Back in the day, I wrote a livejournal. I still remember my username and I’ve gone back to look at it a few times. It’s just as embarrassing as you might expect.
But the one thing that I still think about from that time is the fact that I made some genuine (if indeed tenuous) friendships. And despite the fact that those days have long passed (15+ years, after all), those friendships are still valuable and have meaning. In some small way, they made me part of who I am today.
And all of our friendships do that to some degree or another. We might look back on things with different eyes, in my case with disgust or embarrassment. But things always look different after the fact.
I mention this because in autumn 2019, I started getting back into blogging again. I also started using internet relay chat (IRC). First through Code4Lib’s channel on Freenode, then ArchiveTeam’s channels on EFnet, and finally into the Tildeverse, a group of shared Linux/BSD servers for collaborative learning and exploration.1
I’ve met some really cool folks in the tildeverse. Some folks are neighbors (/me waves at cm). Others have excellent taste in music (gb) and others are just awesome and have taught me a lot about sysadmin-ing (thanks, ben). And I can’t leave out js who’s one of my favorites. or favourites, she might perfer. They’re good folks and I’m very grateful to know all of them.

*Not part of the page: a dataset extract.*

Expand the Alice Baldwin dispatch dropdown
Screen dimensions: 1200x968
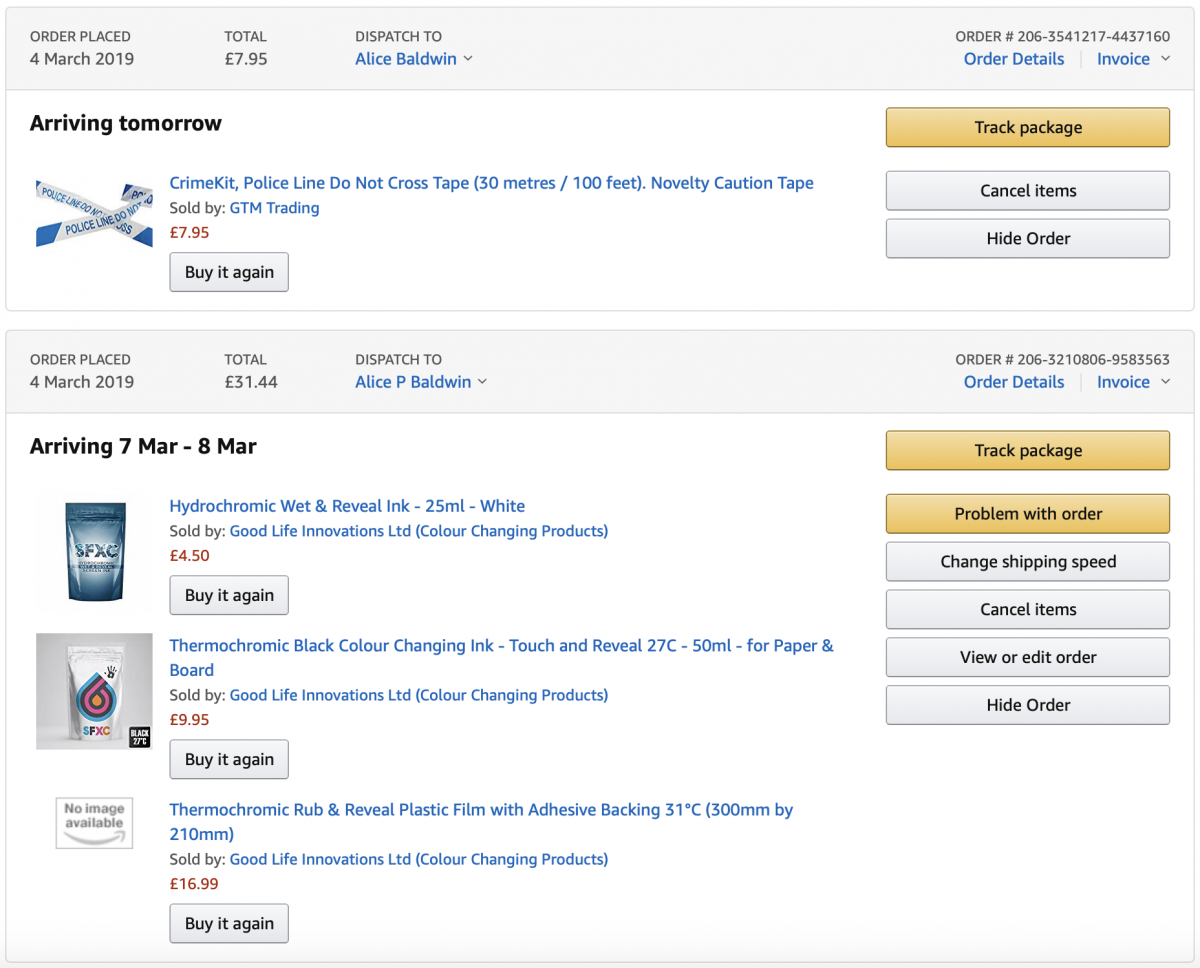coord(414,59)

But one person is missing at a time when we need our ‘internet friends’ more than ever and that’s ynx.
ynx was my first real friend on IRC, they made me feel welcome, they talked to me when I didn’t really know anyone else. When IRL things started to go a bit sideways, it was nice to have someone to just chat with.
I miss you, ynx. I think I know why you left tilde.chat and I understand. I know things are bad right now, the world is in a dark place and the forecast isn’t calling for sunshine anytime soon. But the thing about friends is that we help one another when the skies are gray. And I want you to know that I’m here for you, if you ever need it.
Just /msg me.
your friend,
anelki
This does seem a little bit silly to put out there like this. But such are the times.
Part of the deal with internet friends is that they can be ephemeral. Sad, but that’s just how it is, I guess.
I’m extremely lucky to live where I live. In more normal times, I’m two blocks from a station on the Metro line that runs to my job, have plenty of grocery stores, drug stores, etc., live near beautiful parks, and am not far to fantastic trails
and urban wilderness. During this…challenging…time, I am per order of the Hon. Ralph Northam, meant to stay as close to home as much as possible. In
other words, walking down to Roosevelt Island or through Lubber Run park is probably not what the elected leader of the Commonwealth had in mind. That said, I do live in a rather beautiful (if you like older homes) and certainly walkable
neighborhood. This will be fine.
Except…the number of Ring cameras in my neighborhood seems to grow daily. Especially at night when their pale blue eyes burn the brightest.
Nevermind the facial recognition. We’re living in the future! If the future was the early 1990s when video door bells first became a thing.
But I mention all of this because tonight, I noticed how I’d started reflexively dodging their gazes: “look left here, walk 20 feet, then look right, then you’re clear for a house.” Walking up one block near my own, I counted 7 on a standard block of maybe 12 houses? I guess I’ll avoid Norwood from now on. Or at least until the inevitable Spring power outage.
edit 2020-03-31 00:30
And how could I forget that for my first year of living here, I walked by a neighbor’s apartment door who had a similar thing that fit in her peephole that took a photo whenever it detected motion in the hallway.